License	BSD-3-Clause
Maintainer	Jamie Willis, Gigaparsec Maintainers
Stability	experimental
Safe Haskell	Safe
Language	Haskell2010

Text.Gigaparsec.Token.Lexer

Contents

Lexing
Lexemes and Non-Lexemes
Symbolic Tokens
Name Tokens
Numeric Tokens
- Integer Parsers
  - Fixed-Base Parsers
  - Fixed-Width Numeric Tokens
Textual Tokens
- String Parsers
- Character Parsers
Whitespace and Comments

Description

This module provides a large selection of functionality concerned with lexing.

In traditional compilers, lexing and parsing are two largely separate processes; lexing turns raw input into a series of tokens, and parsing then processes these tokens.

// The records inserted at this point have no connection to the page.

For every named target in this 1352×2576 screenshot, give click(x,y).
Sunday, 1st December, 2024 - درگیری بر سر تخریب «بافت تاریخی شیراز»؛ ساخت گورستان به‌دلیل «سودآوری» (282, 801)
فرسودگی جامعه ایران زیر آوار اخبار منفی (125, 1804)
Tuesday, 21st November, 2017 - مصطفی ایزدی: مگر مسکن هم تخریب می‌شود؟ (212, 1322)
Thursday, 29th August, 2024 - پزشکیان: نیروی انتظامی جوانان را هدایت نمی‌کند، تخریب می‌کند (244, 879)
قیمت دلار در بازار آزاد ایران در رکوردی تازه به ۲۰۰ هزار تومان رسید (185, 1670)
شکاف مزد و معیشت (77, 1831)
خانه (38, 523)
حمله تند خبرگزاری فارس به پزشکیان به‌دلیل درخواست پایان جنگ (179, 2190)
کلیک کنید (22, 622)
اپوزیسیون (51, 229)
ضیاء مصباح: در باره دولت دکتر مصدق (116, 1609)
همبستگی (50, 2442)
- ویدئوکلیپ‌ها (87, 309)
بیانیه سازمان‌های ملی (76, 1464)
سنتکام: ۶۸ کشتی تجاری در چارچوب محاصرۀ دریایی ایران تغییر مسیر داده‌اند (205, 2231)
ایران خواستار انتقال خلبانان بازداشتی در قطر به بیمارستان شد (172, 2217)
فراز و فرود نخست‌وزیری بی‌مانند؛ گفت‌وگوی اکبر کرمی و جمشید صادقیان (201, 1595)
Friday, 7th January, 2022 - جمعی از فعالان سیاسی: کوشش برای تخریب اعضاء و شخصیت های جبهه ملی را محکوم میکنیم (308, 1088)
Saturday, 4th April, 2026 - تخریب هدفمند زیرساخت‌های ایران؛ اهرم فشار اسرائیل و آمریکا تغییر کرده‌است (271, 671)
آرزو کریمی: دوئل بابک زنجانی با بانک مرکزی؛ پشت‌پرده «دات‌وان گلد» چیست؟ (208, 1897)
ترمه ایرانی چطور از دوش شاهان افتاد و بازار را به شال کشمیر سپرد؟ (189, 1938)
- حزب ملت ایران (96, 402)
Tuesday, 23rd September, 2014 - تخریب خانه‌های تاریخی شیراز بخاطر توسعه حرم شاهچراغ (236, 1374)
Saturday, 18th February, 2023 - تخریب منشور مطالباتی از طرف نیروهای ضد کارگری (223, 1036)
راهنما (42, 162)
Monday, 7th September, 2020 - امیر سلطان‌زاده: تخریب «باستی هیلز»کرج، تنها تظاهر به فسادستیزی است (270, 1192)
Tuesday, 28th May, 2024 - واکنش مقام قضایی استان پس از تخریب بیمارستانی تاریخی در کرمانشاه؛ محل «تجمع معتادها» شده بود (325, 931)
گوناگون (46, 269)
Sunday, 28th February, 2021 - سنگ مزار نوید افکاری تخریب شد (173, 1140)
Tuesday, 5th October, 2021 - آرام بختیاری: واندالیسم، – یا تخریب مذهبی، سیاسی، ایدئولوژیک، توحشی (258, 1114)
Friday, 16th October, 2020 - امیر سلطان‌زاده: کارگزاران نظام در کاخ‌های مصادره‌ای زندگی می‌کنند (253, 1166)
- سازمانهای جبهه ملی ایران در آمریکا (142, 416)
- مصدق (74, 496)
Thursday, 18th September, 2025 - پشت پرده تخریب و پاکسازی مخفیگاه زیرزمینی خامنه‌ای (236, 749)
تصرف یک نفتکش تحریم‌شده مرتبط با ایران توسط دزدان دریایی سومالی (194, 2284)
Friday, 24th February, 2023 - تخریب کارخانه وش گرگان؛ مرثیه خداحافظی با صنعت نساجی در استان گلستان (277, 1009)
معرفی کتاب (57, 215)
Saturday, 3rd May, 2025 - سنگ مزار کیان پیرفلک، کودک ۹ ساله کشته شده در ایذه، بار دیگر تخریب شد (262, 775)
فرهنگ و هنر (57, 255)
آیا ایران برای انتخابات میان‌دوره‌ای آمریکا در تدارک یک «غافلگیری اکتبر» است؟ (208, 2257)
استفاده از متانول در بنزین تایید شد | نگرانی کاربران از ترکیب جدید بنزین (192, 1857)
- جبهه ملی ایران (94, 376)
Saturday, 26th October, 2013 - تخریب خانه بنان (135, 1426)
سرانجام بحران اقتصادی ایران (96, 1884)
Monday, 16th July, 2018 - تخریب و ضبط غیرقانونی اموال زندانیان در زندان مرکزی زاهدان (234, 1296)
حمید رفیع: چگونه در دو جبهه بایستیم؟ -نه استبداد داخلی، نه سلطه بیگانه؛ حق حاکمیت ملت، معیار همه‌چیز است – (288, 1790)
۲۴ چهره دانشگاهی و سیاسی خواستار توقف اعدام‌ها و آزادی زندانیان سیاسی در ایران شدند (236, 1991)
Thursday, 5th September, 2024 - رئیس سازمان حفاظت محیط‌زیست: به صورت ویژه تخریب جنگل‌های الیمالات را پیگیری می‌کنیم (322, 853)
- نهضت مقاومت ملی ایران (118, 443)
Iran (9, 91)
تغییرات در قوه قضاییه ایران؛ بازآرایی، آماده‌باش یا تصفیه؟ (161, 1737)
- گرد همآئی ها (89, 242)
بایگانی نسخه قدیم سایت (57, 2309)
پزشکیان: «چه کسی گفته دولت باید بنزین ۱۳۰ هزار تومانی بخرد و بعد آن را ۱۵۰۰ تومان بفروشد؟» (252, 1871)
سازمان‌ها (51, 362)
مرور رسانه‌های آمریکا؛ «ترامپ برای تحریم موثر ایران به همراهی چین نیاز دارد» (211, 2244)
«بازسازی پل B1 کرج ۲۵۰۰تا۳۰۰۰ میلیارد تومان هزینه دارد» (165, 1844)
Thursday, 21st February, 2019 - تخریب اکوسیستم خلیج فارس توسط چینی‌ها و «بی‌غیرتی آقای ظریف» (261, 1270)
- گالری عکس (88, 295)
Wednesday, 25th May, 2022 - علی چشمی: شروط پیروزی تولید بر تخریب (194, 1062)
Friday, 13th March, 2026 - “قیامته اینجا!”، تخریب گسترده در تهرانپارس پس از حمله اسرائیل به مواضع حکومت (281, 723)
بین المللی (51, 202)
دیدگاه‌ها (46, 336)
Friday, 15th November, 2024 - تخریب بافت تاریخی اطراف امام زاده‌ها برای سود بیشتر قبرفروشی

Parser combinators, on the other hand, are often implemented to deal directly with the input stream.

Nonetheless, a lexer abstraction may be achieved by defining a core set of lexing combinators that convert input to tokens, and then defining the parsing combinators in terms of these. The parsers defined using Lexer construct these lexing combinators, which creates a clear and logical separation from the rest of the parser.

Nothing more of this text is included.